Que détecte vraiment un détecteur de fumée ?
Un détecteur de fumée n’a pas besoin de « voir » une flamme. Il surveille surtout l’arrivée de particules dans l’air, et deux technologies courantes le font de façons très différentes.
Que se passe-t-il ?
Dans un détecteur photoélectrique, une source lumineuse et un capteur sont disposés de manière à ce que, dans l’air propre, très peu de lumière atteigne le capteur. Des particules de fumée diffusent la lumière. Lorsqu’une quantité suffisante est déviée vers le capteur, l’électronique déclenche l’alarme.
Regardons l’objet de plus près
Un détecteur à ionisation utilise une très petite source radioactive protégée pour ioniser l’air entre deux électrodes et créer un faible courant. Les particules de fumée capturent une partie des ions : le courant diminue et l’électronique détecte cette variation. L’américium-241 a longtemps été utilisé pour cette fonction.
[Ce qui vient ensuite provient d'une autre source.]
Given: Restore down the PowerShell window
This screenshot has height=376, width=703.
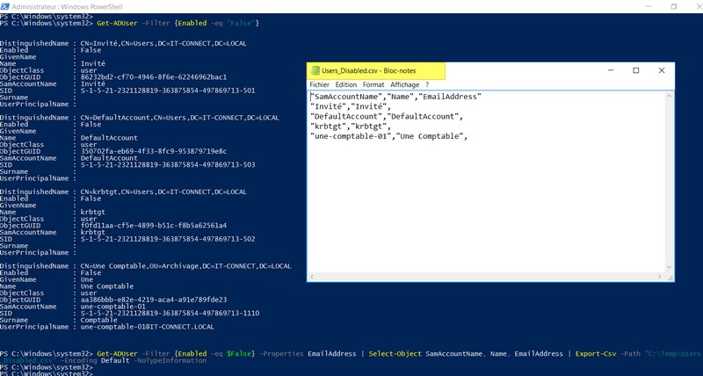Looking at the screenshot, I should point(673,5).
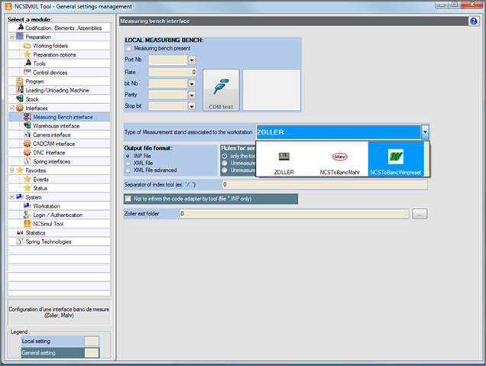
Task: Open the Port Nb. dropdown
Action: (x=192, y=60)
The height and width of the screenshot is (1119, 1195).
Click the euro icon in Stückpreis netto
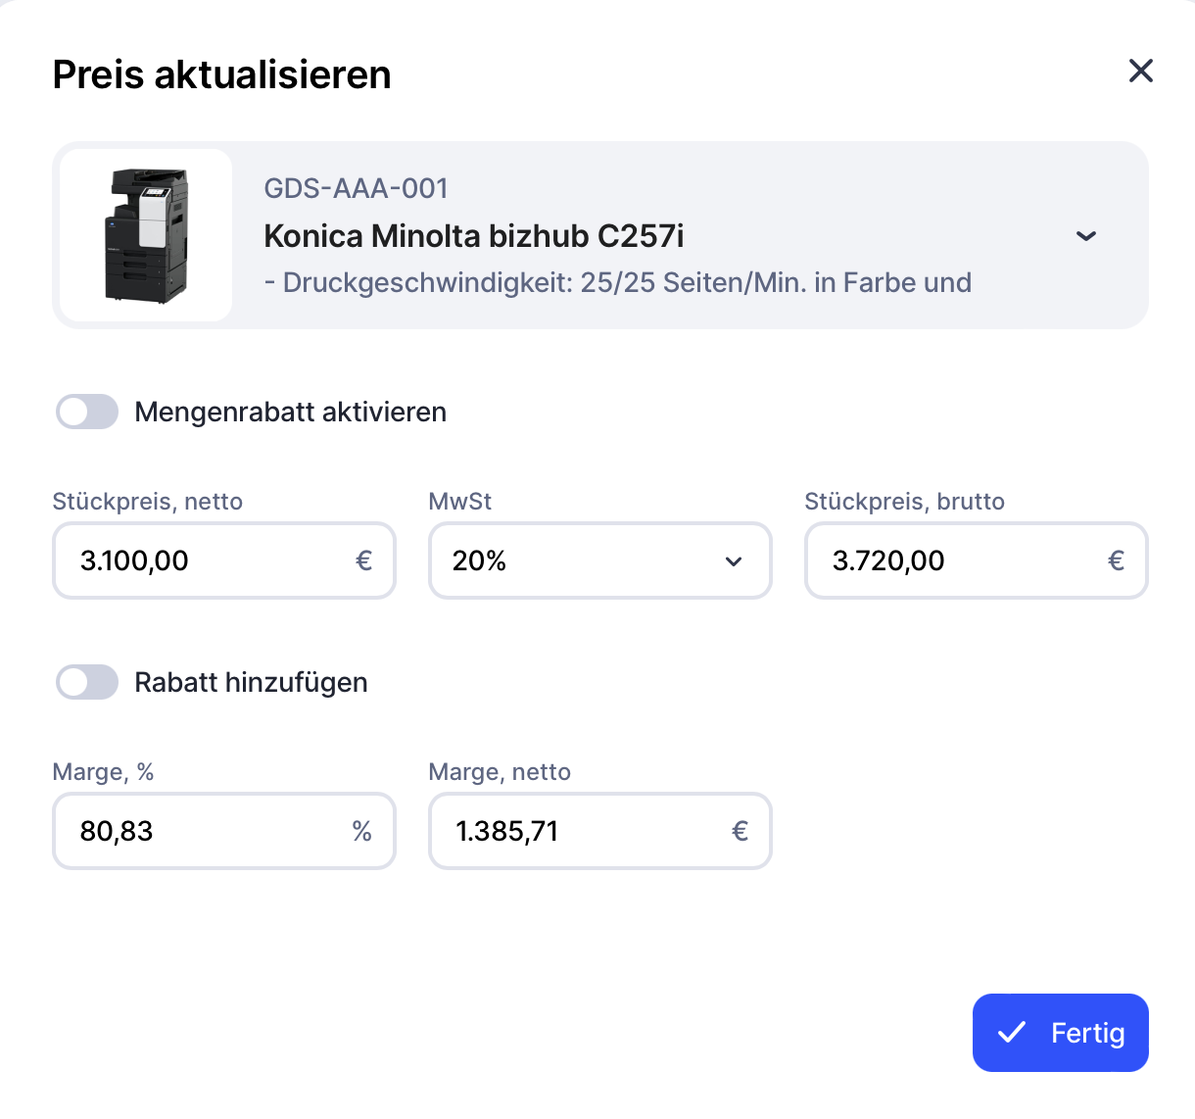pos(363,560)
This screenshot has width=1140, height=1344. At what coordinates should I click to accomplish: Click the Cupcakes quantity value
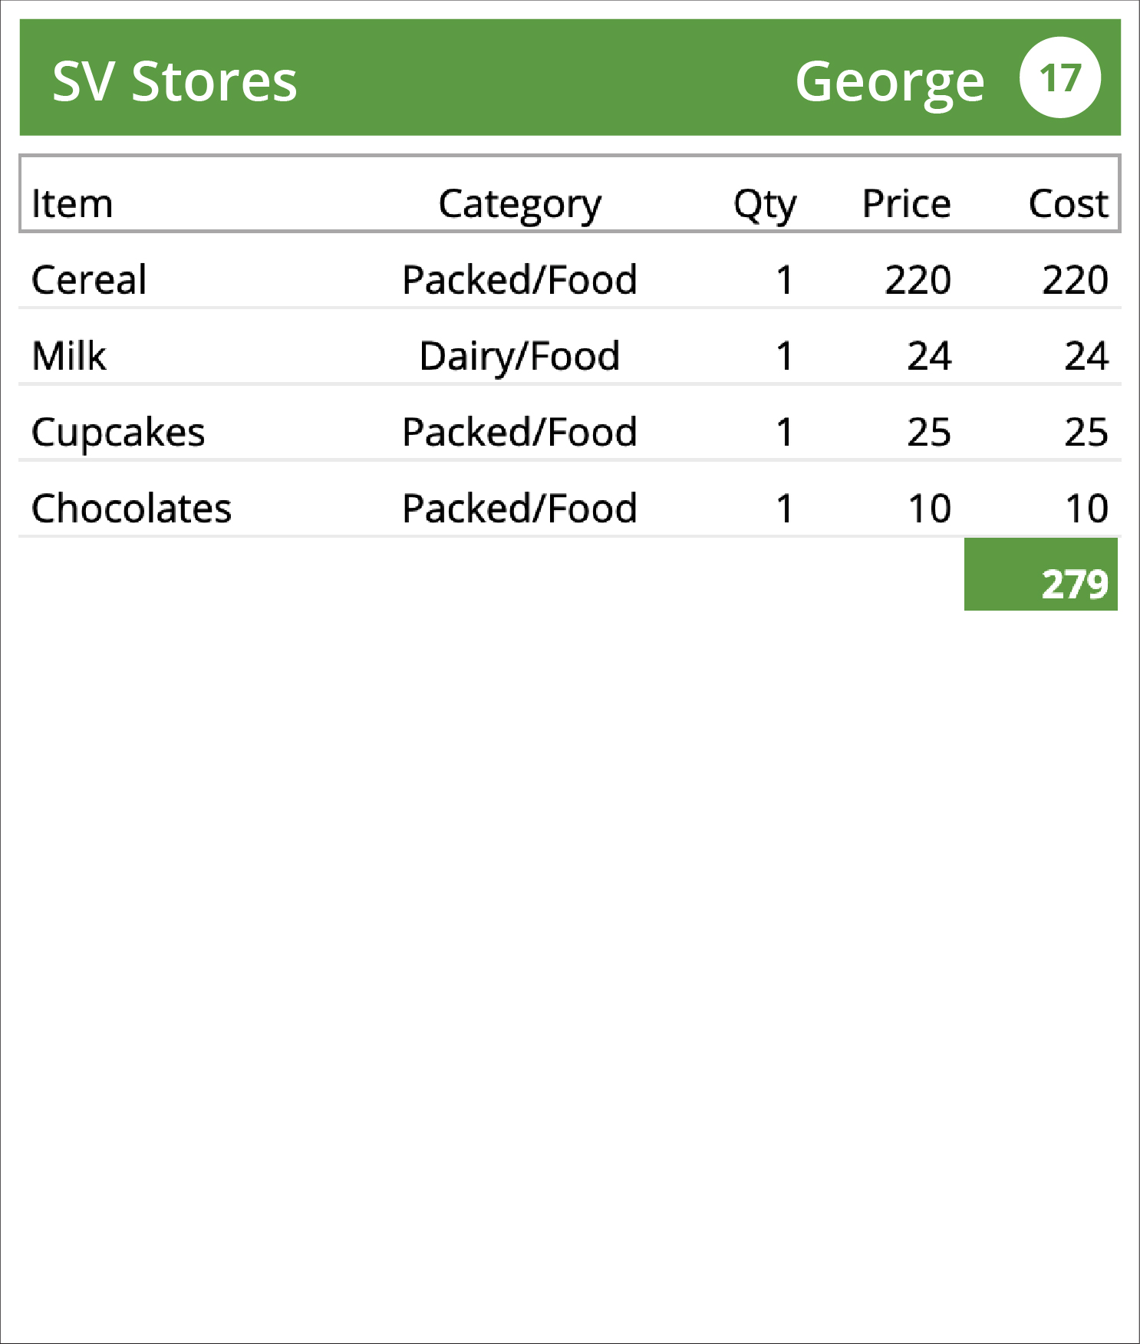click(x=784, y=433)
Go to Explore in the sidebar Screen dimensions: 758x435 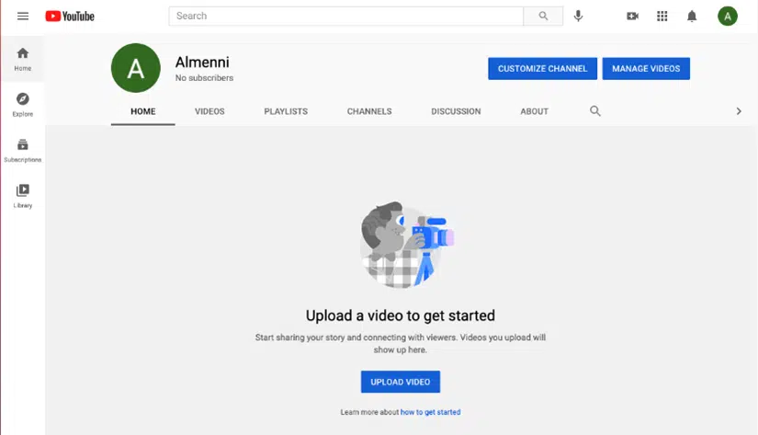(23, 105)
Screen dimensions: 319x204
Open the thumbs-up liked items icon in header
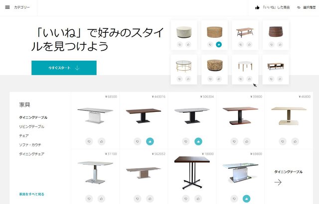257,7
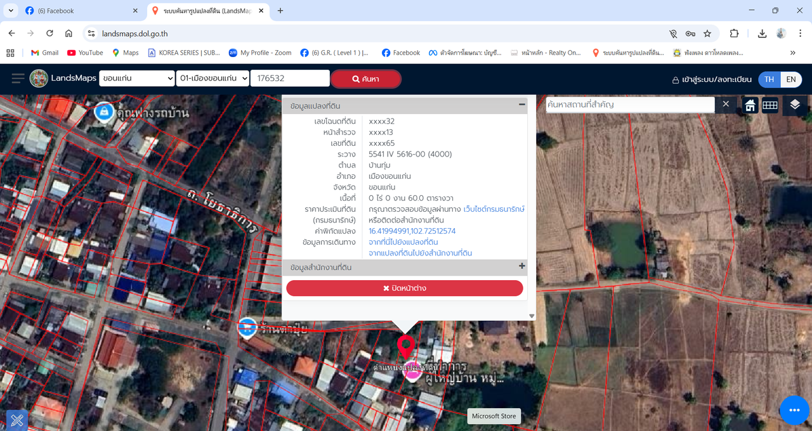812x431 pixels.
Task: Open the blue chat bubble button
Action: coord(794,411)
Ce que cet objet nous apprend
Les deux principes ne réagissent pas exactement de la même façon aux tailles de particules et aux types de feu. C’est aussi une leçon générale sur les capteurs : ils ne « reconnaissent » pas forcément un phénomène. Ils mesurent une variation physique — lumière, courant, résistance, température — puis l’appareil l’interprète.